This is a smart plan and there is surely a lesson here for George Osborne

High-value social tenancies have long been a source of public resentment. The
unfairness of council and housing association tenants living at low rents in
expensive homes that are way beyond the reach of most people understandably
rankles. The think tank Policy Exchange has produced an elegant solution. It
proposes that social housing that is classified as “expensive” – worth more
than the average for a home of that size in the same locality – should be
sold when it becomes vacant, with the proceeds put into building low-cost
social housing.
There are more than 800,000 such properties, with a total value of about £160
billion. At current vacancy rates, about £4.5 billion-worth of these flats
and houses fall empty every year and selling them would, according to Policy
Exchange, raise enough money to build 170,000 new social homes. That would
be a bigger social housing programme than at any time since the Seventies.

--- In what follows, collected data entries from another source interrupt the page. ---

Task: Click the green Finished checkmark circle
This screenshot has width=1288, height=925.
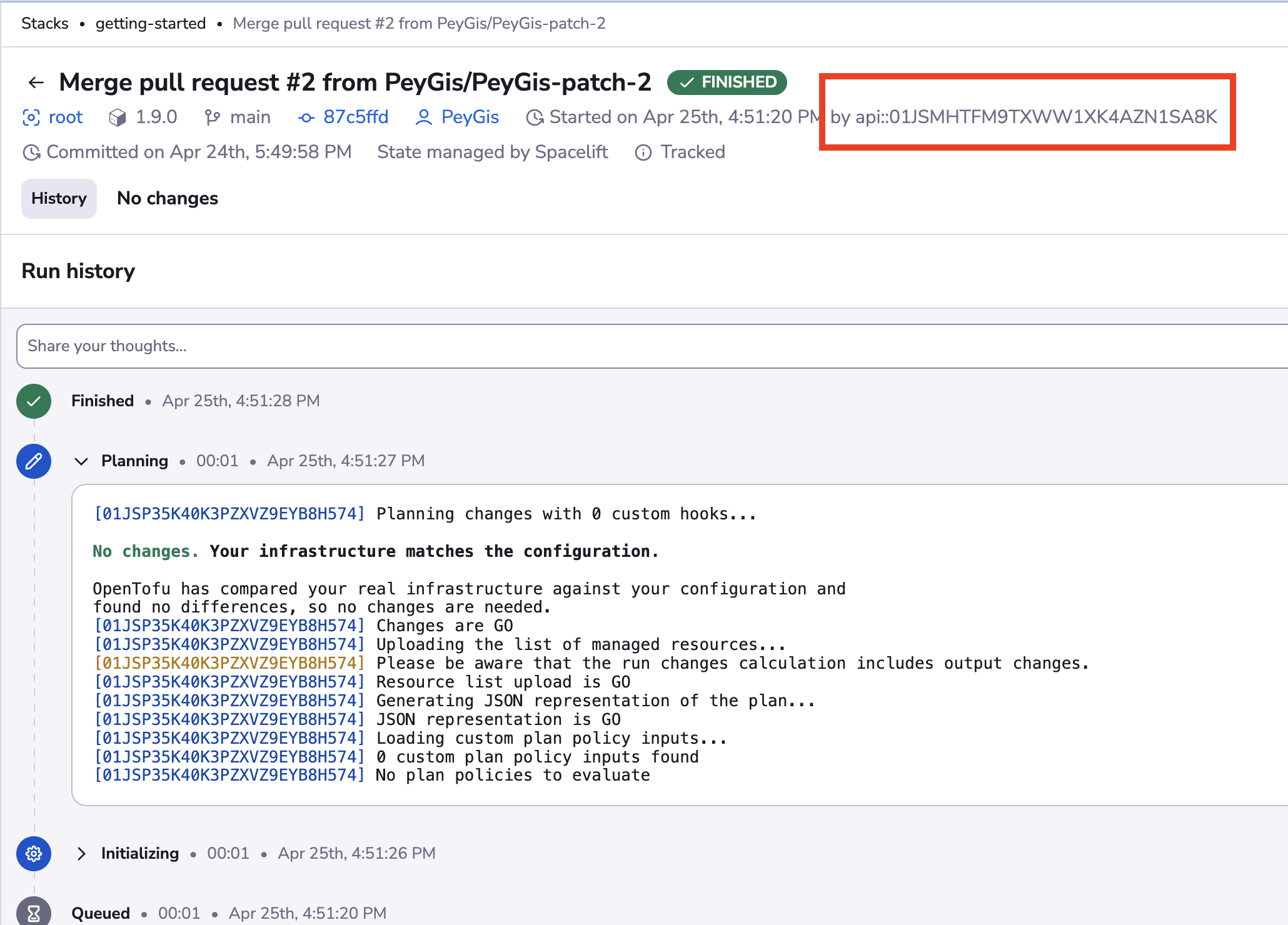Action: point(34,401)
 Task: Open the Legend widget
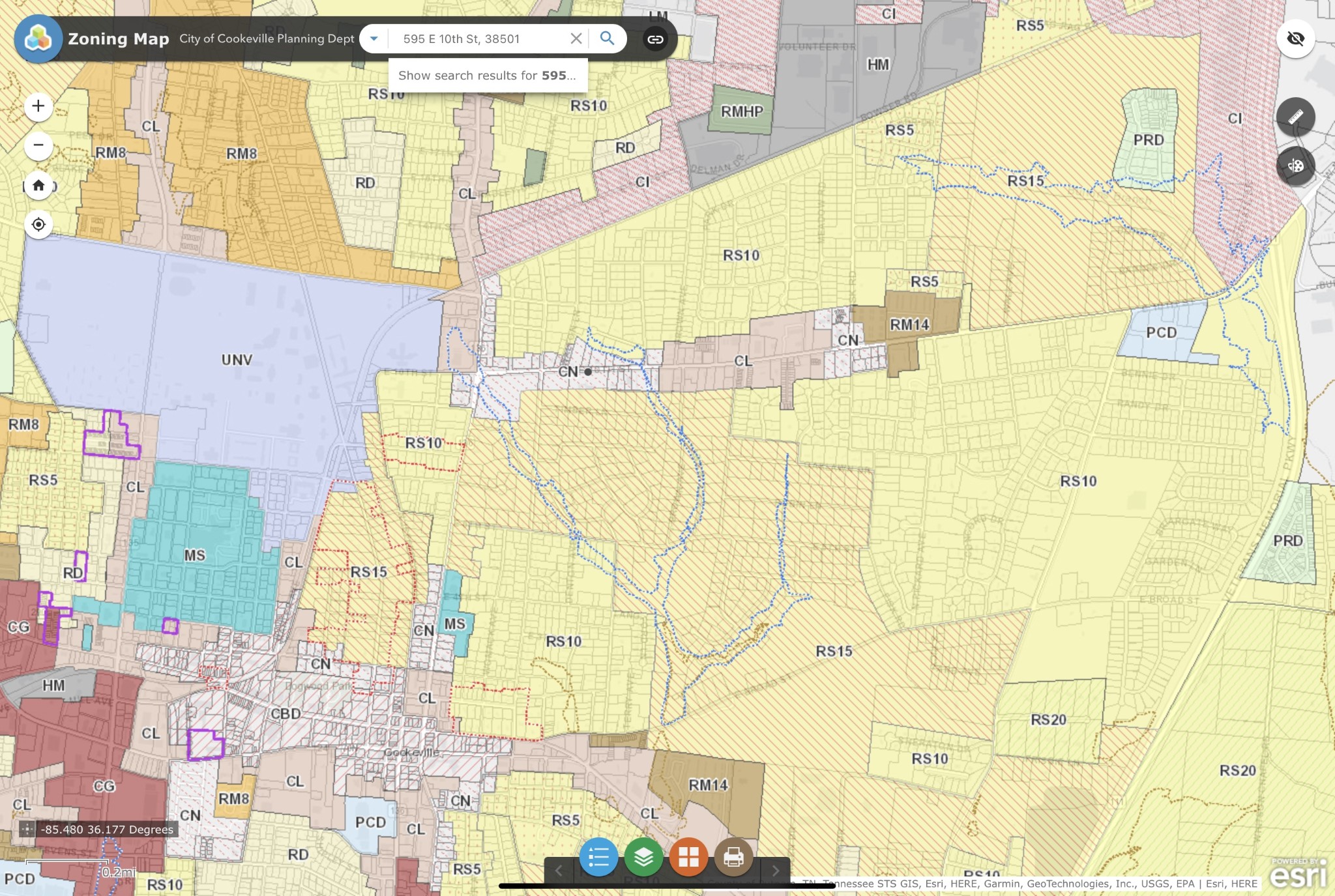598,857
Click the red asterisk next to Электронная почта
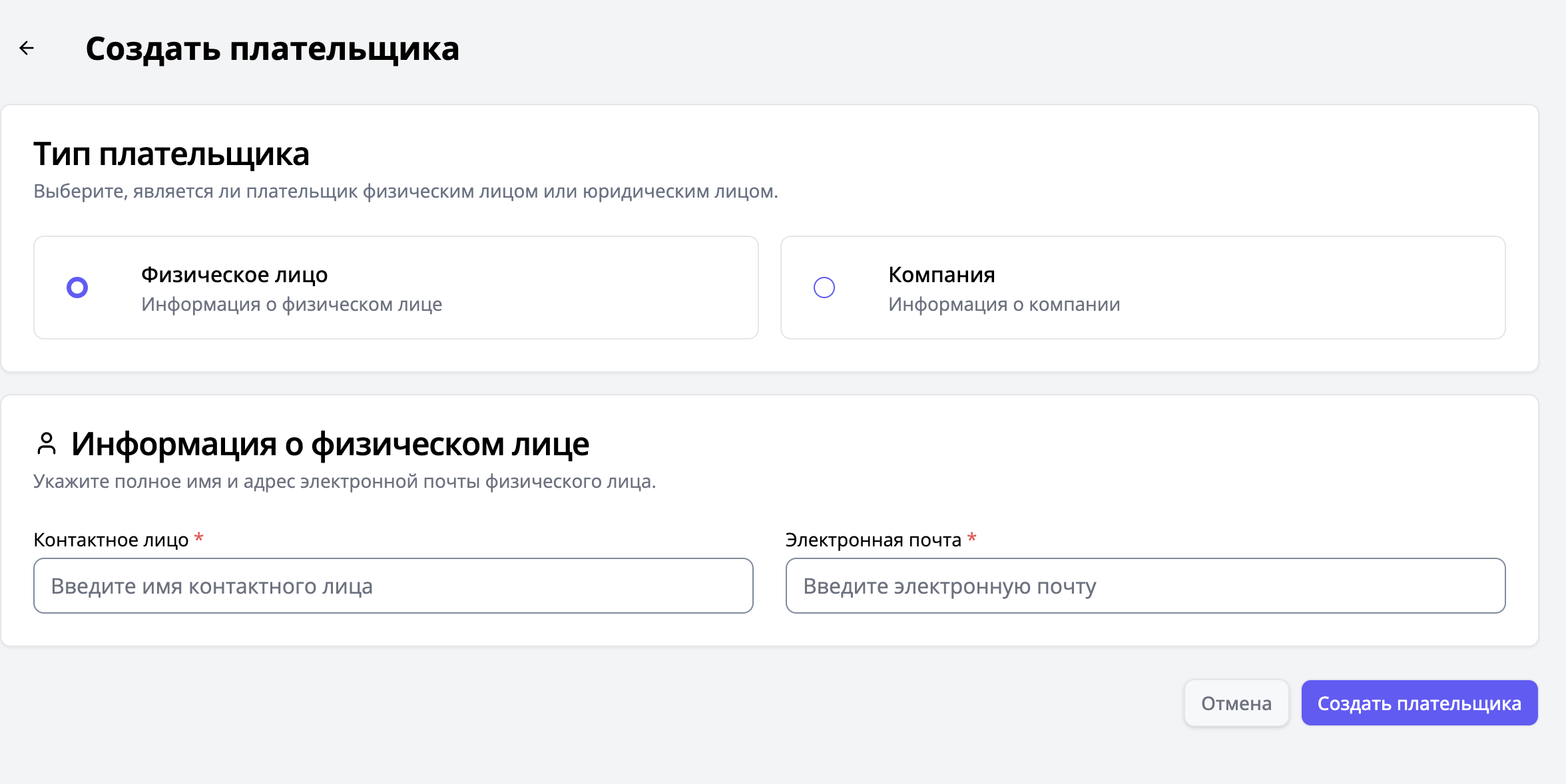The image size is (1566, 784). click(971, 538)
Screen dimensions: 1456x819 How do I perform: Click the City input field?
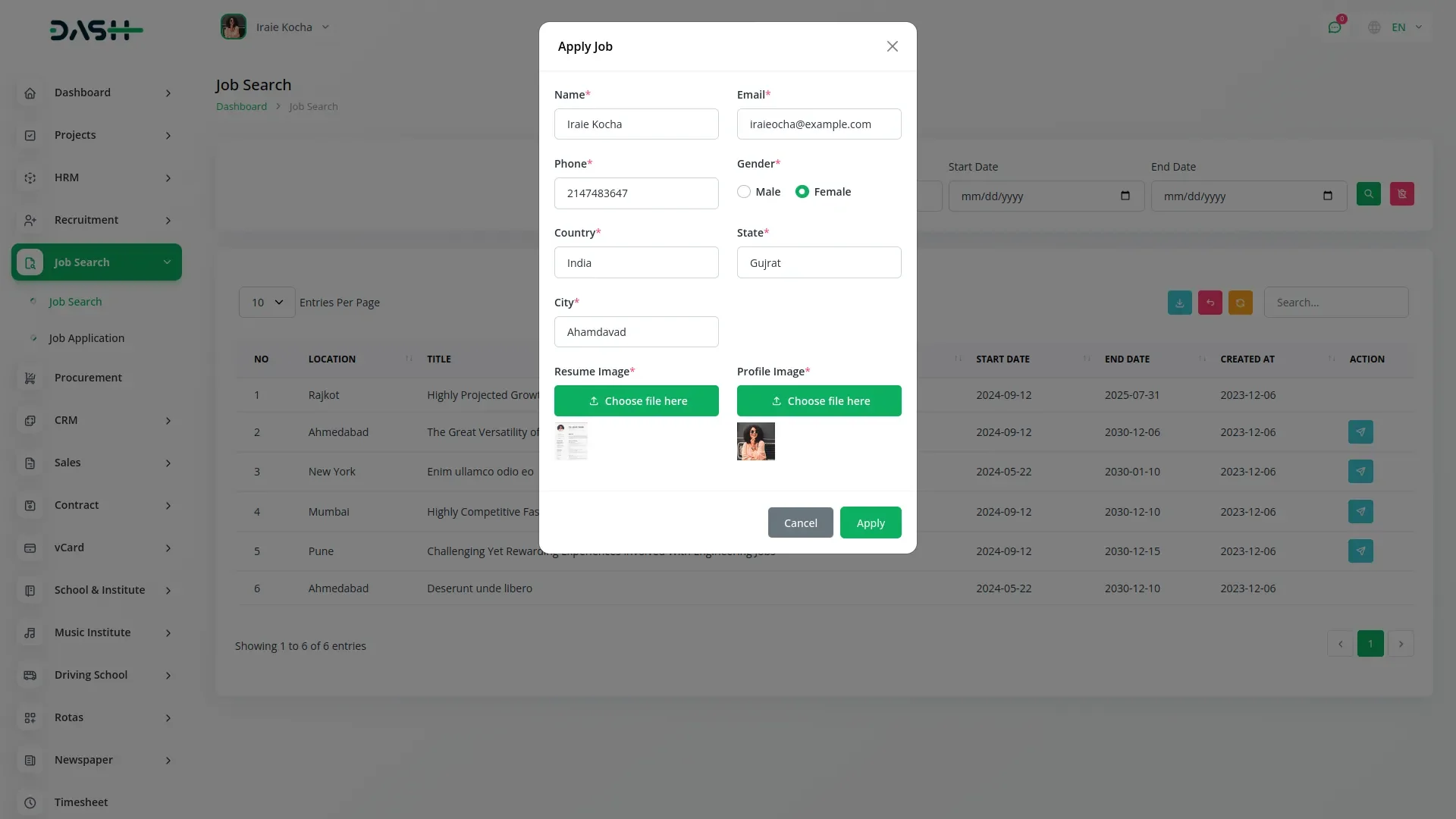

And there will be no need to ease green-field planning laws to achieve such
an ambitious goal, for most social housing can be accommodated within town
and city boundaries.
Downing Street has rowed in behind the scheme and it is easy to see why. It is
a relatively pain-free way of ending an anomaly while making deep inroads
into housing waiting lists – and giving our ailing economy a shot-in-the-arm
in the process. It also meshes with the Coalition’s existing policies for
making social housing fairer and cheaper – capping housing benefit payments
at £400 a week for large properties and making high-earning social tenants
pay a market rent for their properties.
The Labour Party is clearly rattled by the proposal and has responded with
predictable scare tactics, claiming that it would “drive out hard-working
families on low wages from whole neighbourhoods”. Labour has deliberately
chosen not to notice that these properties will be sold only when they are
empty. Such alarmism is par for the course. Labour claimed that the housing
benefit cap would lead to the “social cleansing” of high-cost housing areas
but that has simply not happened.
This is a smart plan and there is surely a lesson here for George Osborne. He
is in danger of appearing impotent against the economic storm. That is not a
good look for a chancellor. Policy Exchange has shown that radical ideas do
not have to be complex or costly. Mr Osborne needs to start demonstrating
the same ingenuity and a lot more energy if this recession is to be beaten.
David Cameron’s warning last month that we will have to get used to
austerity was defeatist: it is time the Government started fighting back.